Even if Tomlinson’s reputation didn’t suffer to the degree Rivers’ was resurrected, neither was viewed quite the same way again.

“In terms of Philip, the way people perceived (it) was fair and deserving,” Chargers coach Norv Turner said. “At the time, it was made fairly clear they played different positions and had totally different injuries. That was hard because I have so much respect for L.T. and what he’s done and what he’s continuing to do, and it was just hard.”

Rivers and Tomlinson play different positions, all right. And it was the quarterback who stayed on the field.

“I think that was a key mark in (Rivers’) career,” Gates said. “Personally, he always had the respect from his peers and his teammates. But I think the world, outsiders if you will, gave him the respect that he deserved. It solidified him as a leader as well.”
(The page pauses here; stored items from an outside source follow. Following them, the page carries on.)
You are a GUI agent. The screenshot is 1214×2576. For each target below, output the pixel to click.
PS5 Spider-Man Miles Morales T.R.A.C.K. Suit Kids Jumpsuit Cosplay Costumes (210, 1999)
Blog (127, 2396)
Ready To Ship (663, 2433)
Overlooked by Rivers’ remarkable display of courage, though, was the fact he didn’t play well. He threw two interceptions and no touchdown passes while posting a 46.1 passer rating in a game the Chargers were in all the way, eventually losing 21-12.

Uncommon valor?

Bravery is great, but did Rivers give the Chargers their best chance to win? Orton badly wants to play today against Rivers and the Chargers. But does Orton help by playing, or does he do more good by watching and healing?

“This sport, you’ve got to play when you’re dinged up, and the quarterback is no different,” Orton said.

Maybe that’s it. Quarterbacks try so hard to prove they’re no different than any other player, they are determined to demonstrate uncommon toughness.

“If I was to start a team, I’d look for a quarterback who is intelligent and who is tough,” Griese said. “Tom Brady’s one of the toughest guys I know. Same with Drew Brees. It’s not a contact sport, it’s a collision sport. And the quarterback is usually the pinball in that collision.”